By 2025, twenty-seven cities will have populations greater than ten million - the common measure by which an urban population constitutes a 'megacity.' Some of these megacities will pose the most significant security threat in the coming decades. If countermeasures are not taken soon, P. H. Liotta and James F. Miskel argue that megacities will become havens for terrorists and criminal networks as well as centers of major environmental depletion. They will serve as freakish natural laboratories where all elements most harmful to international and human security are grown. Crowded masses within these unaccommodating spaces will have literally nowhere else to go; if left to their own devices by inept or uncaring governments, collective rage, despair, and hunger will inevitably erupt.
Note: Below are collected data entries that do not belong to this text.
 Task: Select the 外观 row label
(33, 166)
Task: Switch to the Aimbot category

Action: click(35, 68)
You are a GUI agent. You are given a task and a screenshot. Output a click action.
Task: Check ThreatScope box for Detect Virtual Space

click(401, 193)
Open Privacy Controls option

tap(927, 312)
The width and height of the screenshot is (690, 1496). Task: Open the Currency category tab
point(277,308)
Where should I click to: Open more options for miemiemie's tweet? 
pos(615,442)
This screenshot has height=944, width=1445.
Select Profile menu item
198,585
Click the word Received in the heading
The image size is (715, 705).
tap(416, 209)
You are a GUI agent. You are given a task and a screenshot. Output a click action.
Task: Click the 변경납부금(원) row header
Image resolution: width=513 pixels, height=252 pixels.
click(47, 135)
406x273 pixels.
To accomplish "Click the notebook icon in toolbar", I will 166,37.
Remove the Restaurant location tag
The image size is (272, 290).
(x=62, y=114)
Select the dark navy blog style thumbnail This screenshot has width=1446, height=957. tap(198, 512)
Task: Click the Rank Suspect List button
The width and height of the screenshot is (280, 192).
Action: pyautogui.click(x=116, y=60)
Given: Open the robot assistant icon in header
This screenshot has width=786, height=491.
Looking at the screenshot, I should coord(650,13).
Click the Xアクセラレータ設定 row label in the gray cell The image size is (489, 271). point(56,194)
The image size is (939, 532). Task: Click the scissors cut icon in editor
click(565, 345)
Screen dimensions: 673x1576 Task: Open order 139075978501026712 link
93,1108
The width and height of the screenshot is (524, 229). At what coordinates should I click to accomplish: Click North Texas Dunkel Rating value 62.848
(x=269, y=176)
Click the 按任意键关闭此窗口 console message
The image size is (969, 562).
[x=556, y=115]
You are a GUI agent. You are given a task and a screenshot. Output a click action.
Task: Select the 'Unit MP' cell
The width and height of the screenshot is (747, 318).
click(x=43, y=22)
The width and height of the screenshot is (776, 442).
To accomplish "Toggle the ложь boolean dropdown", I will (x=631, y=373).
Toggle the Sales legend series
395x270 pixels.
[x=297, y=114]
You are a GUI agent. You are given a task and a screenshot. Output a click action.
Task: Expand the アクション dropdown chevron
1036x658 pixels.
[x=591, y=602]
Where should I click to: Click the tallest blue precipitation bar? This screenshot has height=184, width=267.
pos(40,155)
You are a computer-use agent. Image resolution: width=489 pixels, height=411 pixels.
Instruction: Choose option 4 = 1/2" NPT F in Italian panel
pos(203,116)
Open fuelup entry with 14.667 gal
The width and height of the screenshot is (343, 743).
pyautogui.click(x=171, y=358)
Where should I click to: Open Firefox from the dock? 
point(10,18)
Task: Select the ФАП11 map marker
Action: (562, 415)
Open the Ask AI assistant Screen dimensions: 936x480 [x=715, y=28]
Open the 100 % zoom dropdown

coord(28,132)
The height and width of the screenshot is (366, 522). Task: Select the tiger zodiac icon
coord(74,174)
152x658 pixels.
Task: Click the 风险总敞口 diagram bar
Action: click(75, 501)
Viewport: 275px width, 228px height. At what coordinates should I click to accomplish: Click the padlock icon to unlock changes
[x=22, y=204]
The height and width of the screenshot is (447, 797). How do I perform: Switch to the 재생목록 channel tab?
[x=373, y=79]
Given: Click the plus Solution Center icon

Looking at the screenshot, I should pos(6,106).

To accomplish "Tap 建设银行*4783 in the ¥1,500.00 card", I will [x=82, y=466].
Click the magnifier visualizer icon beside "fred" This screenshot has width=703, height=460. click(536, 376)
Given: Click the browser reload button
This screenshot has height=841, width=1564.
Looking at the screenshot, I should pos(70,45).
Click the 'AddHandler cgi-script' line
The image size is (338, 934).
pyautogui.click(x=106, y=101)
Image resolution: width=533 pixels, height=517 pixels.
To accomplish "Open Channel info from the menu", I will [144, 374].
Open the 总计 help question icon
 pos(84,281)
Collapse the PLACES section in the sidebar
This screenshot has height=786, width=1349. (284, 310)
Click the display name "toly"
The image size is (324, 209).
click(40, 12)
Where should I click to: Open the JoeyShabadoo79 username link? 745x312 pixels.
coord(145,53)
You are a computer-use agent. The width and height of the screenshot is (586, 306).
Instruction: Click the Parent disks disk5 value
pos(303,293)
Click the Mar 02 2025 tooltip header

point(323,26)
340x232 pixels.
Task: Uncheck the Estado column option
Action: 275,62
In the face of rising expectations that globalization engenders, these petri dishes of despair and danger will spill over municipal boundaries and international borders rapidly with devastating results. Through penetrating analysis and vivid narratives, Liotta and Miskel give us a stark and often alarming portrait of how major urban centers in Africa, Asia, the Middle East, and South America are redrawing the global map in ways that affect us all.
Biografie (P. H. Liotta)
P. H. Liotta (United States of America) is the Jerome E. Levy Chair of Economic Geography and National Security at the U.S. Naval War College. He previously served as a Fulbright scholar in Yugoslavia during its break-up as a nation-state and as a diplomatic attaché to the Hellenic Republic. He has travelled extensively throughout the former Soviet Union, Europe and the Mediterranean region. His work has been translated into Bosnian, Bulgarian, French, Greek, Italian, Japanese, Macedonian, Portuguese, Russian, Serbo-Croatian, and Spanish. His recent publications include Dismembering the State: The Death of Yugoslavia and Why It Matters (2001) and The Wolf at the Door: Translations from the Macedonian of Bogomil Gjuzel (2001)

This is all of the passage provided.